#### TASK STATEMENT:
Although the data below holds other lines too, output only those from the line with "The width and height of the screenshot is (771, 621)." up to and including the line with "Task: View the 1Y price history", exactly as they appear.

#### DATA SHOWN:
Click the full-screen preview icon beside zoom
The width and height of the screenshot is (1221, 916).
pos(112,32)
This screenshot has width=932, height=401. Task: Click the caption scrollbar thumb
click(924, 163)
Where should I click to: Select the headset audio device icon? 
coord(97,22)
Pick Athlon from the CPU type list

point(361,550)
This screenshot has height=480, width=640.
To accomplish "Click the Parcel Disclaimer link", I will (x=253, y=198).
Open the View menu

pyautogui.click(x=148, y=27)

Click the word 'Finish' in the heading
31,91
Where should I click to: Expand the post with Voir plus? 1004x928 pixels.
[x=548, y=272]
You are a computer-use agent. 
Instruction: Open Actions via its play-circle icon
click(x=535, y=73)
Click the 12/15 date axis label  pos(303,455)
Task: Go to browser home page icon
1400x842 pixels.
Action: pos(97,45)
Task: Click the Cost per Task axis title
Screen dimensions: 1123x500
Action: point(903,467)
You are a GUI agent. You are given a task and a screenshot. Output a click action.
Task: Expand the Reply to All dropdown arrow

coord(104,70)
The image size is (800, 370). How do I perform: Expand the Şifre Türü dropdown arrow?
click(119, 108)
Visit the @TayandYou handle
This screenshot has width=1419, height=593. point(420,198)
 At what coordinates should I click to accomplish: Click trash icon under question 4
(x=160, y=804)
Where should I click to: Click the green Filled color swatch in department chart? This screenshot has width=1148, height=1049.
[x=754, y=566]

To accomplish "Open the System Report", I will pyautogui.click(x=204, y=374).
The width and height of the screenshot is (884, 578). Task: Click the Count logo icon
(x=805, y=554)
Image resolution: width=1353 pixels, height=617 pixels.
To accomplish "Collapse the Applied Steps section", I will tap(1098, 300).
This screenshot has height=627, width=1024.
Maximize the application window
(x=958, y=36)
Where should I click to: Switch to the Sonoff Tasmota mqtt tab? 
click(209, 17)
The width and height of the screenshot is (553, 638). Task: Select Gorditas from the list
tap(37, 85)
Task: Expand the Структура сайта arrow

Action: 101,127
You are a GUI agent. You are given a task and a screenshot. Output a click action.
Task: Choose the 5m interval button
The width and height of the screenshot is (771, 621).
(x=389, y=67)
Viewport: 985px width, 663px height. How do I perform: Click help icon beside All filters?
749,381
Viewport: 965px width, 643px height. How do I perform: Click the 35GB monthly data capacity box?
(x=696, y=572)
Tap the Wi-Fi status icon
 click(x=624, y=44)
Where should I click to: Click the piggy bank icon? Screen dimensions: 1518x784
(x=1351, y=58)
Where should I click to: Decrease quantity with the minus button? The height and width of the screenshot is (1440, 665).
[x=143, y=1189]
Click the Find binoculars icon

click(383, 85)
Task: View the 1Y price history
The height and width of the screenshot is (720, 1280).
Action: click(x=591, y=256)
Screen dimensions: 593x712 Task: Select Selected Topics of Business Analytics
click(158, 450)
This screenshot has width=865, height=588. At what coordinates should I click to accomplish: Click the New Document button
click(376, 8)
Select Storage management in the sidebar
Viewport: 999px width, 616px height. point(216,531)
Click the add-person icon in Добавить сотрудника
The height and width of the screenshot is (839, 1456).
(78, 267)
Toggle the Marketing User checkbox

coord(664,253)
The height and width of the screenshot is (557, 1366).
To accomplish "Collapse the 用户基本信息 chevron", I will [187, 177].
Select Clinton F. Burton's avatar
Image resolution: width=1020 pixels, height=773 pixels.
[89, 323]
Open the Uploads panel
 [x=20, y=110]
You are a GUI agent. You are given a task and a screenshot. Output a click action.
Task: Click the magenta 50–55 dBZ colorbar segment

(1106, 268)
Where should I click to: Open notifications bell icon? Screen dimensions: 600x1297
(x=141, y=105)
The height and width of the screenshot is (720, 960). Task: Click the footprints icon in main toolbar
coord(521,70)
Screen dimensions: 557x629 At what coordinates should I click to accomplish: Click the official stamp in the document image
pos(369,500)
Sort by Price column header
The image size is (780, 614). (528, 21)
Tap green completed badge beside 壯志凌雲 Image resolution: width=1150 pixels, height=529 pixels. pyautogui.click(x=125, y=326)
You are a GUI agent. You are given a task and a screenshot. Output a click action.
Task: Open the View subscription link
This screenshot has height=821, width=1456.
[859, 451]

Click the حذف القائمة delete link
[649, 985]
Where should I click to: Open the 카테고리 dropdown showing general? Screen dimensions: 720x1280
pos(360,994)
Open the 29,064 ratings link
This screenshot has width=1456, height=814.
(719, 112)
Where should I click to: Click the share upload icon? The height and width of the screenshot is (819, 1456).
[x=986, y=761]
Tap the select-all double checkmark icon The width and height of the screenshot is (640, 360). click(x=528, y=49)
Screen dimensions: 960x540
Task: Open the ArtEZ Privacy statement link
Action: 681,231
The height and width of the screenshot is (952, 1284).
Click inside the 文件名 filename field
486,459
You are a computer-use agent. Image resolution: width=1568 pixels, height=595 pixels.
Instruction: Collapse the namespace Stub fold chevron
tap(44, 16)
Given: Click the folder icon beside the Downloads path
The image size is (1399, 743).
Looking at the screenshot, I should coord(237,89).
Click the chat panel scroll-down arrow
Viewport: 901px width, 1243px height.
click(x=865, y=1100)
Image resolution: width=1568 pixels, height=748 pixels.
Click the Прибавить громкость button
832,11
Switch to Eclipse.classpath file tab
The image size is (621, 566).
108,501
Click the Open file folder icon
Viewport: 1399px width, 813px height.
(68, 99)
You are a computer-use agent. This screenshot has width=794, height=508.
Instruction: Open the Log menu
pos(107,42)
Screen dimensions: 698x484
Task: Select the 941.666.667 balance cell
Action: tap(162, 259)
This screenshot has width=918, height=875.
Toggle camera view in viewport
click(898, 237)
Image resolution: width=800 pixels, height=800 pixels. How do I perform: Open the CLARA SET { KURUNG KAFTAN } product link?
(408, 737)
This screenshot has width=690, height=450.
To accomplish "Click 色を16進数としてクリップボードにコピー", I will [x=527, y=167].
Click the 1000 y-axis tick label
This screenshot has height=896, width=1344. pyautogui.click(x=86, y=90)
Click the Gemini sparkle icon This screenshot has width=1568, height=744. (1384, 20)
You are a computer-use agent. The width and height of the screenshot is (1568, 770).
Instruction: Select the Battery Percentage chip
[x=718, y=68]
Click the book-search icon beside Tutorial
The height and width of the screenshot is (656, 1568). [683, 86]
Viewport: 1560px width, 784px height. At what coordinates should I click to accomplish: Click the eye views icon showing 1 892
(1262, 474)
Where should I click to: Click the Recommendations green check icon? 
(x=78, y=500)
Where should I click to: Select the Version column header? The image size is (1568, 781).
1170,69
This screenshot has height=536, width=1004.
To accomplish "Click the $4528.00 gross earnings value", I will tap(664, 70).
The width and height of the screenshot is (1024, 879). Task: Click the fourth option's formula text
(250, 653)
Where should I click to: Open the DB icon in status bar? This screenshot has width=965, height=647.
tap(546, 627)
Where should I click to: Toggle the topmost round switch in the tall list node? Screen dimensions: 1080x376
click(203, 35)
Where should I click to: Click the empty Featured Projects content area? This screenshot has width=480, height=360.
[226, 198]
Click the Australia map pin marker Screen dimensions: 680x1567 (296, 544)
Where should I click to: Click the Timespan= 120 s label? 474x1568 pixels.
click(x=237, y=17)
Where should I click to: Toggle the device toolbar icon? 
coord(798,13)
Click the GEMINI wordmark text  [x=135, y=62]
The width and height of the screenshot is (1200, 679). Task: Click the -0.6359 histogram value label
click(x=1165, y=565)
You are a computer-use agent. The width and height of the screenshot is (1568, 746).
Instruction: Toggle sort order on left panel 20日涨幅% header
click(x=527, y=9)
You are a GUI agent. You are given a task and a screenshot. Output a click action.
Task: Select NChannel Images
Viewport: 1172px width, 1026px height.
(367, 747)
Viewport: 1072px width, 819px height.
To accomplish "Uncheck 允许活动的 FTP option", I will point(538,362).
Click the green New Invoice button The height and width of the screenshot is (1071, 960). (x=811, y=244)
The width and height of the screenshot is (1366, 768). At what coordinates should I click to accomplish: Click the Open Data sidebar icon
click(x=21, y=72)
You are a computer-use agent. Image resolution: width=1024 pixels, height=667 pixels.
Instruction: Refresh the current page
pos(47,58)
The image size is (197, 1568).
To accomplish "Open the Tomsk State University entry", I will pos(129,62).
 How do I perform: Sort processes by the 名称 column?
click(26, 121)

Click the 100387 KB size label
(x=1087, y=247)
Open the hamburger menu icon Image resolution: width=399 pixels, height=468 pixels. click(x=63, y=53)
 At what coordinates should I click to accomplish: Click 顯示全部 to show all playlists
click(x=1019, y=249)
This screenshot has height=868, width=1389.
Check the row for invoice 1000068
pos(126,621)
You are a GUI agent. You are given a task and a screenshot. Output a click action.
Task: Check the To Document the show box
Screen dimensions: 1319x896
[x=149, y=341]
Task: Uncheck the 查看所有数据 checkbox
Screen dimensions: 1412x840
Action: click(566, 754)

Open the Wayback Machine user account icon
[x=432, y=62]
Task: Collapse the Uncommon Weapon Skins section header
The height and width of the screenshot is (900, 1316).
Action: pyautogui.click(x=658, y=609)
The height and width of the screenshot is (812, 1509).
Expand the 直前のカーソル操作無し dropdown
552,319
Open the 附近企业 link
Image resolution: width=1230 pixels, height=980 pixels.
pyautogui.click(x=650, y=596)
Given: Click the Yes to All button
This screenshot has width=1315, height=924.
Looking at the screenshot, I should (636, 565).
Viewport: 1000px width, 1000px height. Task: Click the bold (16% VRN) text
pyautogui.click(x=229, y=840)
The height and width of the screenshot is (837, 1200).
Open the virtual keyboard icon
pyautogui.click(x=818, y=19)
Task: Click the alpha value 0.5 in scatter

#### REPLY:
The width and height of the screenshot is (771, 621).
(x=389, y=67)
Viewport: 985px width, 663px height. How do I perform: Click help icon beside All filters?
749,381
Viewport: 965px width, 643px height. How do I perform: Click the 35GB monthly data capacity box?
(x=696, y=572)
Tap the Wi-Fi status icon
 click(x=624, y=44)
Where should I click to: Click the piggy bank icon? Screen dimensions: 1518x784
(x=1351, y=58)
Where should I click to: Decrease quantity with the minus button? The height and width of the screenshot is (1440, 665).
[x=143, y=1189]
Click the Find binoculars icon

click(383, 85)
Task: View the 1Y price history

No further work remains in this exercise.